··· TEXT SHOWN ···

(1861- 1902) Peter Laurentius (LAUR.) Larsen, at the age of twenty-eight, assumed the presidency of Luther College at its modest beginning in 1861. A disciplined advocate of the humanistic tradition in education, Larsen set the tone of the institution for most of the first half of its history, modeling the college after the Latin school of his experience in Norway; next to the Bible and Christian theology, the literature of ancient Greece and Rome was at the center of education. A firm, gentle man, without great personal ambition, Larsen was much loved by students and others. Through his forty-one years as president, his primary goal for Luther College was to prepare faithfully professional leaders for church and society.
(1902 – 1921) Christian Keyser Preus was a member of the faculty of Luther College when he was elected president in 1902. The son of one of the college’s founders, Preus responded to a need to expand facilities to serve a growing enrollment. The college began a slow move toward becoming a standard American liberal arts college, more open to educating students headed toward a variety of professions; accreditation by the North Central Association of Colleges and Secondary Schools came in 1915. Preus was reluctant to depart from the traditional classical curriculum, but some electives were introduced, and facilities for the physical sciences were much improved. Every graduate still had that basic classical background which prepared him for the study of theology, should he decide, early or late, to follow that course. When Preus entered the presidency almost fifty percent of the instruction at Luther was still in the Norwegian language; when he died in 1921, that language was required of all students, but English was the language of instruction in all classes.

··· GIVEN MATERIAL ···

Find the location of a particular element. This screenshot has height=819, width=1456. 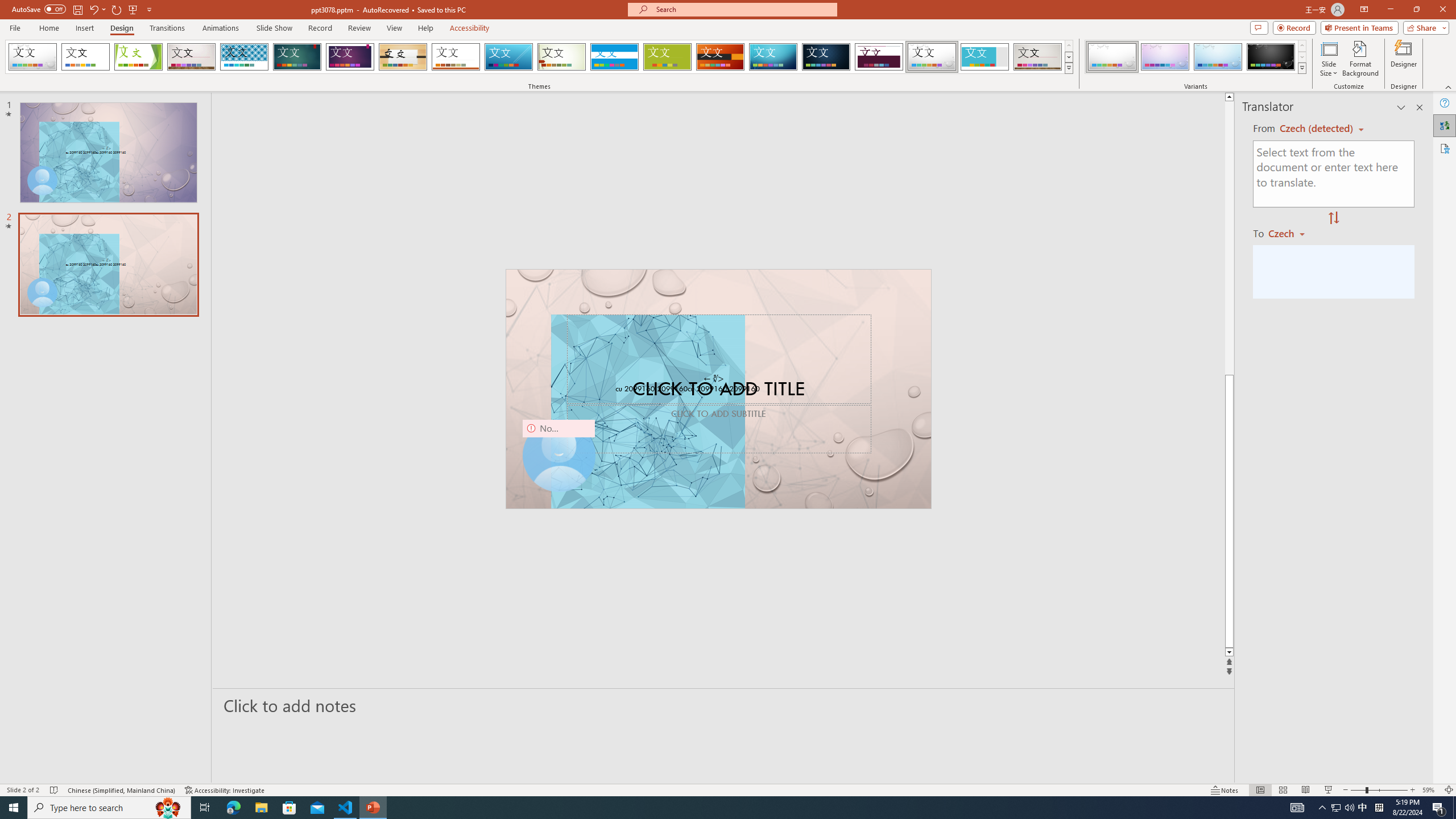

···

▶ [TASK OBJECTIVE]
Copy out the full text on the first two presidents of Luther College word for word, from its opening line to its final sentence.

▶ [THE COMPLETED TASK]
(1861- 1902) Peter Laurentius (LAUR.) Larsen, at the age of twenty-eight, assumed the presidency of Luther College at its modest beginning in 1861. A disciplined advocate of the humanistic tradition in education, Larsen set the tone of the institution for most of the first half of its history, modeling the college after the Latin school of his experience in Norway; next to the Bible and Christian theology, the literature of ancient Greece and Rome was at the center of education. A firm, gentle man, without great personal ambition, Larsen was much loved by students and others. Through his forty-one years as president, his primary goal for Luther College was to prepare faithfully professional leaders for church and society.
(1902 – 1921) Christian Keyser Preus was a member of the faculty of Luther College when he was elected president in 1902. The son of one of the college’s founders, Preus responded to a need to expand facilities to serve a growing enrollment. The college began a slow move toward becoming a standard American liberal arts college, more open to educating students headed toward a variety of professions; accreditation by the North Central Association of Colleges and Secondary Schools came in 1915. Preus was reluctant to depart from the traditional classical curriculum, but some electives were introduced, and facilities for the physical sciences were much improved. Every graduate still had that basic classical background which prepared him for the study of theology, should he decide, early or late, to follow that course. When Preus entered the presidency almost fifty percent of the instruction at Luther was still in the Norwegian language; when he died in 1921, that language was required of all students, but English was the language of instruction in all classes.